• PROVIDED TEXT
By coincidence, I just encountered a technical reason why this macro approach would need to be significantly more complex. It turns out that the PIE relocation code had a bug (I called it!); it wasn't running early enough. It was relying on the linker doing ELF relaxation optimizations to eliminate GOT calls. But, Recent Rust nightly versions happened to disable ELF relaxation optimizations, causing calls that cross crate boundaries go through the GOT. GOT entries in PIEs need to be relocated, so if we were to expand _start in the user crate, we'd need to expand the relocate function in the user crate too, because that needs to run before any calls to other crates can happen.

Can't say I'm surprised, we definetly need to find a proper way to implement relocation that doesn't feel hacky, I am not sure how it would fit with the proc_macro approach.

We could put all of relocate in the proc macro too, but that's a lot of code, and it makes one of the major the downsides of proc macros even bigger: proc macros are hard to debug. Debuggers and backtraces don't know where you are inside of a proc macro. Editors and rustfmt don't provide as much assistance inside a quote! block. It's less convenient to insert print statements, because it requires publicly exporting the dependencies needed for printing.

That doesn't feel right, the relocation code is very big and my goal was to avoid as much code from the macro as possible precisely for this reason. As I said before, I just want the macro to glue together some existing code instead of writing it itself.

I am gonna go ahead and explain my use case so perhaps we can come to a better conclusion together

Right now I have a bunch of no_std executable that target a generic linux platform without libc. There is no dynamic linking so everything gets compiled to completely a static executable. Most of this programs are very basic and don't even require allocations. In each one of them contains something that looks like this:

fn main() -> i32 {
    0
}

#[naked]
#[no_mangle]
unsafe extern "C" fn _start() -> ! {
    use core::arch::asm;

    fn entry() -> ! {
        rustix::runtime::exit_group(main())

[Recorded data]
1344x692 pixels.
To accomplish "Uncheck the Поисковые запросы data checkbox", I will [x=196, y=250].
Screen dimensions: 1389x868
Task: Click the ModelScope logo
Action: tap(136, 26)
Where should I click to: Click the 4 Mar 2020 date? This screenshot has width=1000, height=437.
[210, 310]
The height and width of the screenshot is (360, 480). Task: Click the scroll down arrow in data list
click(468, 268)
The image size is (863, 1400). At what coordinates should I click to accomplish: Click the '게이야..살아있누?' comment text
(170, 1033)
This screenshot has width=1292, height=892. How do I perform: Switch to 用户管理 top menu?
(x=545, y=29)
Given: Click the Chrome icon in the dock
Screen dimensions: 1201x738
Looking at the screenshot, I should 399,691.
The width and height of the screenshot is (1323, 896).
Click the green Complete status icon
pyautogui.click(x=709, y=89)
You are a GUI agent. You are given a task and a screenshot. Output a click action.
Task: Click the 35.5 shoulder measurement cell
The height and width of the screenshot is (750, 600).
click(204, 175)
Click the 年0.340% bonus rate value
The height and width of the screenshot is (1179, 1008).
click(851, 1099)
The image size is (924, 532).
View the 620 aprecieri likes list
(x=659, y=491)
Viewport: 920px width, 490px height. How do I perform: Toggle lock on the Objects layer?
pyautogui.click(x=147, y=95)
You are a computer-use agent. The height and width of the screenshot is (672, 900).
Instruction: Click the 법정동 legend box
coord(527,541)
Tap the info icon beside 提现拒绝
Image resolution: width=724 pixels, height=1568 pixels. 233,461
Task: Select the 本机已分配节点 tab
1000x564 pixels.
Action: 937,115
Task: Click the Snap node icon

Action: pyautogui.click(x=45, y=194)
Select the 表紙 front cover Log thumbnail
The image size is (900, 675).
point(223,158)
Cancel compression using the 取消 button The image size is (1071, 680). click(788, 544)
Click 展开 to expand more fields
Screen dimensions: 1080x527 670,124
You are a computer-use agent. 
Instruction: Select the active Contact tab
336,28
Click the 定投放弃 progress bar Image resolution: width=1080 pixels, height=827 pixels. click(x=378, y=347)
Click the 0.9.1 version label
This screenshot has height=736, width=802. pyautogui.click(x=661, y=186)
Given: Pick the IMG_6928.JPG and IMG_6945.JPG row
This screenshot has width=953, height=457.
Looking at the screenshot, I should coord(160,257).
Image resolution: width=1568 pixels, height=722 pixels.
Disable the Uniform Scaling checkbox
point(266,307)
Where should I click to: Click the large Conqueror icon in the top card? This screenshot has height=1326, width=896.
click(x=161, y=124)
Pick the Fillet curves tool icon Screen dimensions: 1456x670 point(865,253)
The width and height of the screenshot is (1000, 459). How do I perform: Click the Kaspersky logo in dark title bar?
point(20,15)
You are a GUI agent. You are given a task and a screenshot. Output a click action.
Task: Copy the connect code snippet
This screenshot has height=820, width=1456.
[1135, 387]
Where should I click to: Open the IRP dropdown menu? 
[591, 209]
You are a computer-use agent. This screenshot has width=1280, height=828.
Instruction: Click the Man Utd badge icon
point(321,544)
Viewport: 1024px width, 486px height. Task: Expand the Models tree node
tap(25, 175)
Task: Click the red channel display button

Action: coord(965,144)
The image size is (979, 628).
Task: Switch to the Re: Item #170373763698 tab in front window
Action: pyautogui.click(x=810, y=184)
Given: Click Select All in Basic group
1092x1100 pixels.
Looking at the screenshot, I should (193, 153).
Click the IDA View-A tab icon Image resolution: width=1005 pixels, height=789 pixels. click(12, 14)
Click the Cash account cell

• STATED EXERCISE
Restate the passage of the Rust relocation discussion from "Can't say I'm" up to and including "the proc_macro approach.", substituting "symbol resolution" for "relocation".

• COMPLETE ANSWER
Can't say I'm surprised, we definetly need to find a proper way to implement symbol resolution that doesn't feel hacky, I am not sure how it would fit with the proc_macro approach.